Meta-Prompt Optimization for LLM-Based Sequential Decision Making
Mingze Kong, Zhiyong Wang, Yao Shu, Zhongxiang Dai
TL;DR
This paper tackles the challenge of automatically optimizing meta-prompts for LLM-based sequential decision-making under non-stationary rewards. It introduces EXPO, an EXP3-inspired adversarial-bandit algorithm to jointly optimize the task description $\mathcal{D}$ and meta-instruction $\mathcal{I}$, with an extension EXPO-ES that also optimizes exemplar histories $\mathcal{E}$. Through experiments on Linear Regression, Traveling Salesman Problem, and LLM-based MAB tasks, EXPO shows significant improvements in convergence and final performance over fixed prompts and enhanced baselines, while EXPO-ES offers additional gains when exemplar information is informative. The work highlights adversarial-bandit formulations as a natural and effective framework for non-stationary prompt optimization in real-world, interactive LLM systems.
Abstract
Large language models (LLMs) have recently been employed as agents to solve sequential decision-making tasks such as Bayesian optimization and multi-armed bandits (MAB). These works usually adopt an LLM for sequential action selection by providing it with a fixed, manually designed meta-prompt. However, numerous previous works have found that the prompt has a significant impact on the performance of the LLM, which calls for a method to automatically optimize the meta-prompt for LLM-based agents. Unfortunately, the non-stationarity in the reward observations during LLM-based sequential decision-making makes meta-prompt optimization highly challenging.

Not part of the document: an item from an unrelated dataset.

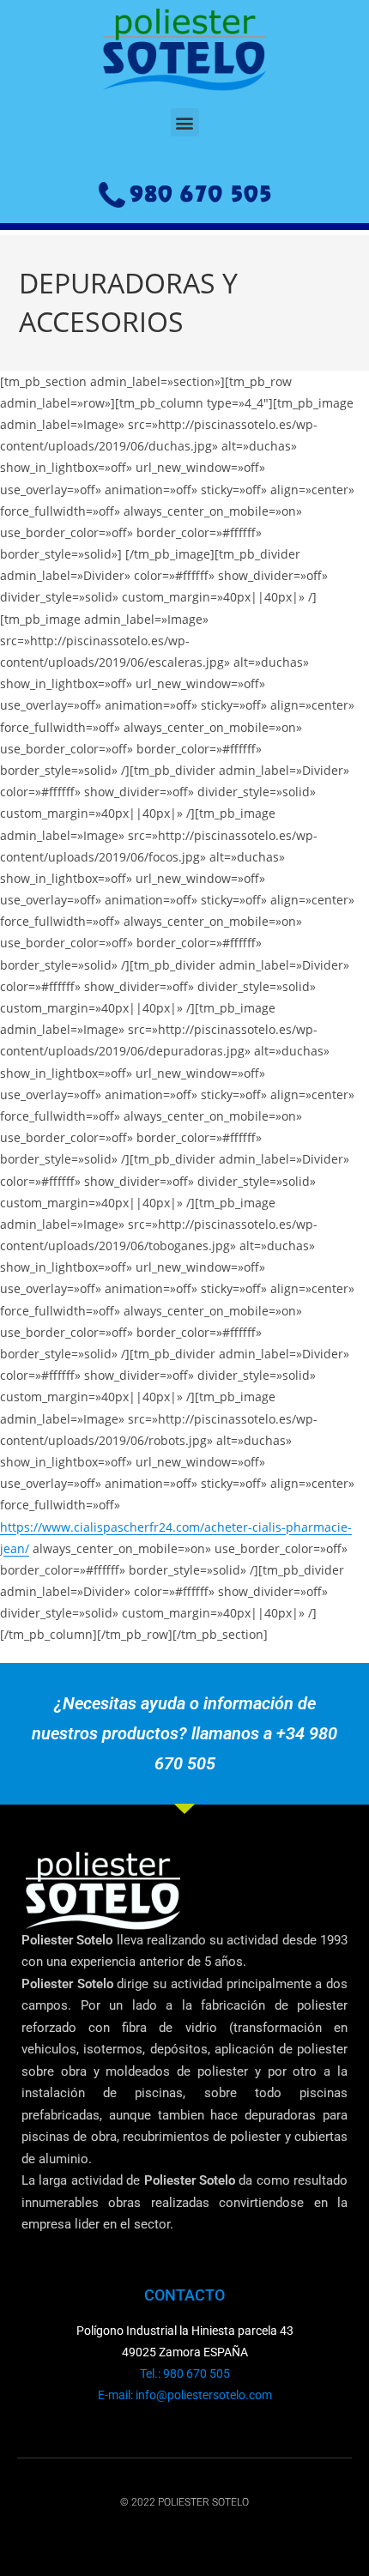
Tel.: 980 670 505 (185, 2373)
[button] (185, 122)
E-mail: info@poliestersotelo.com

To address this challenge, we draw inspirations from adversarial bandit algorithms, which are inherently capable of handling non-stationary reward observations. Building on this foundation, we propose our EXPonential-weight algorithm for prompt Optimization} (EXPO) to automatically optimize the task description and meta-instruction in the meta-prompt for LLM-based agents. We also extend EXPO to additionally optimize the exemplars (i.e., history of interactions) in the meta-prompt to further enhance the performance, hence introducing our EXPO-ES algorithm. We use extensive experiments to show that our algorithms significantly improve the performance of LLM-based sequential decision-making.